The first question most organisations ask about AI is "what can it do?" The better question is "what do we need it to do?"
This distinction sounds minor. It is not. Starting with capability leads to pilot projects chosen because the technology is impressive, not because the outcome matters. Starting with strategy leads to initiatives chosen because they address a board-level priority that AI can uniquely solve.
We see this pattern repeatedly. A leadership team surveys the landscape of AI tools, picks something promising, runs a proof of concept, and declares progress. Six months later, the tool sits unused. The business case was sound. It was just never connected to anything that mattered enough to change how people work.
The organisations that get this right evaluate AI initiatives on two dimensions: strategic value and cultural value. Strategic value explores if the approach towards AI has strategic relevance and financial merit. Cultural value considers the implications on job role design, talent development, operating models, and how decisions are made about AI. Consider the talents of your people, and their own sense of agency in applying these talents, and then how AI can enhance and augment talent (vs task).

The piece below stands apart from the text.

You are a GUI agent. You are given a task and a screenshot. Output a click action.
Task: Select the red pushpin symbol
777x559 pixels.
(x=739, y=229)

The most impactful AI initiatives score high on both dimensions. They matter to the organisation's strategy and people actually adopt them. This intersection is where returns compound.
Initiatives that score high on only one dimension fail in predictable ways. High strategic value with low adoption produces expensive shelfware: a capability the board approved that nobody uses. High individual value with low strategic alignment produces productivity noise. People enjoy the tool, but it does not move any metric the board tracks.
Neither failure looks like a failure at first. The shelfware has an impressive business case. The productivity tool has enthusiastic users. Both consume budget, attention, and credibility. Neither delivers the return that justifies what comes next.
This is why the sequencing matters. If you start with technology, you spend your early credibility on initiatives that may land in either failure mode. If you start with strategy, you concentrate your effort on the intersection where both value and adoption are high, and you build the organisational evidence that funds everything after.
Your board does not need an AI strategy. It needs a strategy that happens to use AI where AI is the best answer. The difference is not semantic. It determines whether your AI investment compounds or stalls.
Start with what your board has already said matters. Then ask where AI is the only way to get there. That is the map.